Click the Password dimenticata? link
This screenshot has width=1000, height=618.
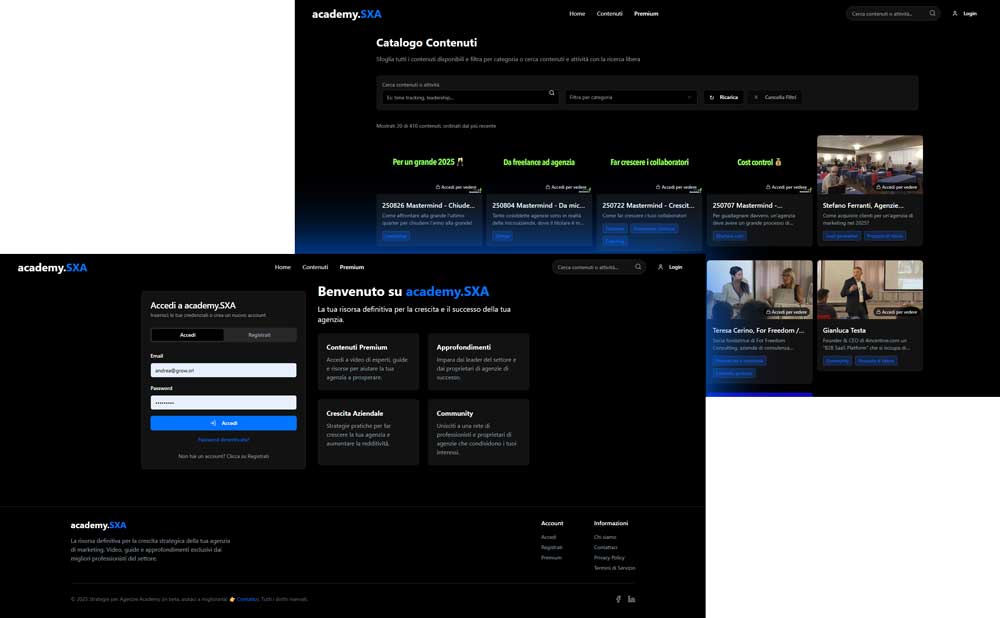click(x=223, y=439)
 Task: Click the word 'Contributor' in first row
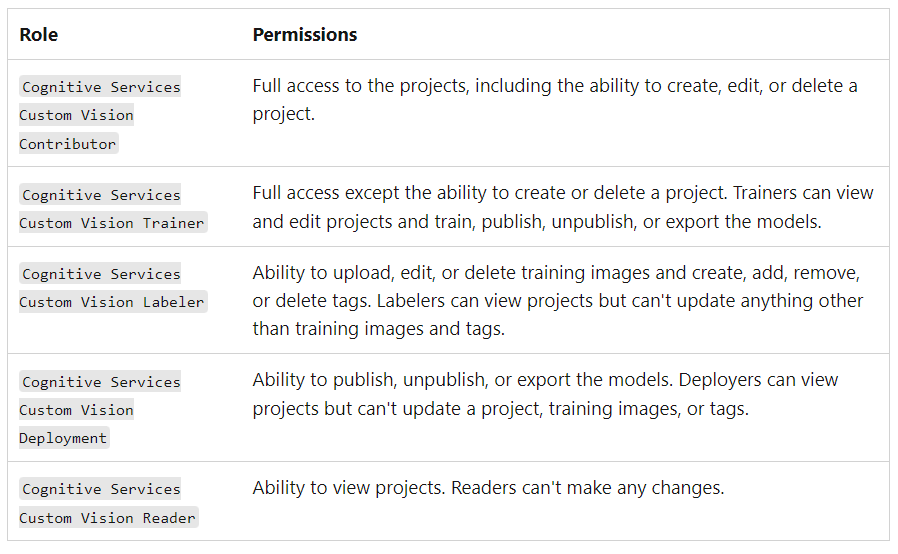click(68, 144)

Directions:
Only the lines from the one containing "This screenshot has width=1000, height=618." through the end of the listing should be output, word for word and inclusive; keep pictures out.

Written answer:
This screenshot has width=1000, height=618.
click(x=223, y=439)
 Task: Click the word 'Contributor' in first row
click(68, 144)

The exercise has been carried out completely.